▶ EXCERPT PROVIDED:

━━━━━━━━━━━━━━━━━━━━━━━━━━━━━━

We are working hard to enhance our current very good trade relations. Our exports rose by 16 per cent. last year, and growth has been sustained since then. We have had extremely successful relations, and we shall build on them.
Mr. William O'Brien: When the Minister discusses trade with Australia, will he ensure that coal imported to the United Kingdom is economically priced, and that no subsidies undermine the United Kingdom's deep-mined coal? Will he assure us that he will investigate the position?
Mr. Arnold: May I commend my hon. Friend's work, and that of our hon. Friend the Member for Esher (Mr. Taylor), the Under-Secretary of State for Trade and Technology, during his recent visit to Havana, when much was done to develop British exports and investment? Should Cuba not realise, however, that Fidel Castro is now well past his sell-by date? Cuba should take a leaf out of the book of Hastings Banda or Kenneth Kaunda, and hold all-party elections in Cuba. If it did so, it would join every other Latin American republic in becoming a true multi-party democracy.
Mr. Davis: My hon. Friend is right. There is a healthy two-way exchange of Ministers between Cuba and the United Kingdom. As my hon. Friend pointed out, my hon. Friend the Under-Secretary of State for Trade and Technology went to Cuba earlier this year, and I believe that Isabel Allende visited London earlier this year as well. We enjoy normal relations with Cuba, and they continue to develop; but it is certainly true that progress in those relations would be enhanced by improvements in civil and democratic rights in Cuba. Earlier this year, it received the United Nations Human Rights Commissioner, and I hope that that will lead to co- operation with the UN special rapporteur, which would also be helpful.
Mr. MacShane: On a more serious point concerning Cuba-- [Interruption] --is there any way in which the British Government can simply ask our friends in Washington, the American Administration, to lift the unnecessary and self-defeating boycott? The quickest way to bring Cuba to democracy would be to allow hundreds and thousands of Americans to go there as tourists and business men, to travel and to trade. That would undermine Fidel far more quickly than the absurd boycott that Washington insists on maintaining.

━━━━━━━━━━━━━━━━━━━━━━━━━━━━━━

▶ RAW DATA:

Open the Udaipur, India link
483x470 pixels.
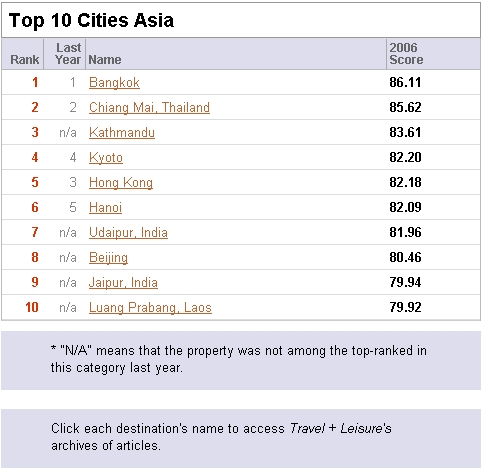coord(128,233)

━━━━━━━━━━━━━━━━━━━━━━━━━━━━━━

Output the full parliamentary exchange on trade and Cuba word for word. The data has no connection to the parliamentary exchange.

▶ TASK RESPONSE:
We are working hard to enhance our current very good trade relations. Our exports rose by 16 per cent. last year, and growth has been sustained since then. We have had extremely successful relations, and we shall build on them.
Mr. William O'Brien: When the Minister discusses trade with Australia, will he ensure that coal imported to the United Kingdom is economically priced, and that no subsidies undermine the United Kingdom's deep-mined coal? Will he assure us that he will investigate the position?
Mr. Arnold: May I commend my hon. Friend's work, and that of our hon. Friend the Member for Esher (Mr. Taylor), the Under-Secretary of State for Trade and Technology, during his recent visit to Havana, when much was done to develop British exports and investment? Should Cuba not realise, however, that Fidel Castro is now well past his sell-by date? Cuba should take a leaf out of the book of Hastings Banda or Kenneth Kaunda, and hold all-party elections in Cuba. If it did so, it would join every other Latin American republic in becoming a true multi-party democracy.
Mr. Davis: My hon. Friend is right. There is a healthy two-way exchange of Ministers between Cuba and the United Kingdom. As my hon. Friend pointed out, my hon. Friend the Under-Secretary of State for Trade and Technology went to Cuba earlier this year, and I believe that Isabel Allende visited London earlier this year as well. We enjoy normal relations with Cuba, and they continue to develop; but it is certainly true that progress in those relations would be enhanced by improvements in civil and democratic rights in Cuba. Earlier this year, it received the United Nations Human Rights Commissioner, and I hope that that will lead to co- operation with the UN special rapporteur, which would also be helpful.
Mr. MacShane: On a more serious point concerning Cuba-- [Interruption] --is there any way in which the British Government can simply ask our friends in Washington, the American Administration, to lift the unnecessary and self-defeating boycott? The quickest way to bring Cuba to democracy would be to allow hundreds and thousands of Americans to go there as tourists and business men, to travel and to trade. That would undermine Fidel far more quickly than the absurd boycott that Washington insists on maintaining.